Longshore Union, Ports Avert Strike With Agreement
With only days remaining until their current contract expired, the International Longshoremen’s Association (ILA) announced it had reached an agreement with the U.S. Maritime Alliance (USMX), a group of port and terminal operators, on a new six-year contract.
“We are pleased to announce that ILA and USMX have reached a tentative agreement on a new six-year ILA-USMX Master Contract, subject to ratification, thus averting any work stoppage on January 15, 2025,” the two organizations said in a joint statement.
The union’s president, Harold Daggett, had been threatening a new strike if an agreement was not reached.
The sticking point was further port automation, which the union opposes. The union had received support from President-elect Donald Trump via his Truth Social platform. The agreement must still be ratified by union members, a process that could take weeks. The union said it would not release further details until that happens.
The ILA’s 45,000 members are concentrated on the East and Gulf coasts. West Coast longshoremen are represented by a different union. The ILA staged a three-day strike in October.

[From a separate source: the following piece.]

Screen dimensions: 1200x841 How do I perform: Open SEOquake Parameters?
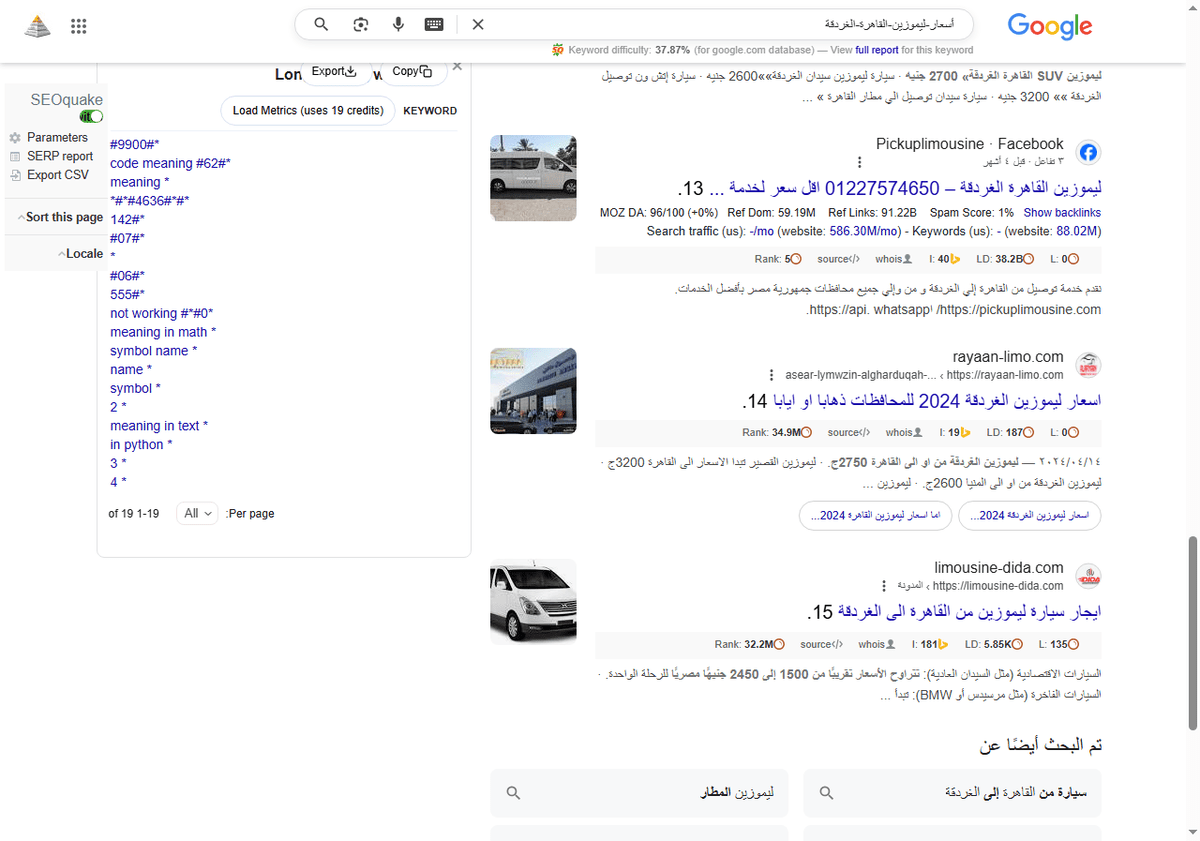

The union suspended the strike after USMX agreed in principle to a 62 percent pay increase over six years that would have sent hourly wages at the top of the pay scale from $39 to $63. That truce deferred the negotiations over automation.
President Joe Biden praised the agreement.
In anticipation of a possible strike, freight publications were reporting that shippers, including Maersk, CMA CGM and Hapag-Lloyd, were ready to announce surcharges across various shipping routes.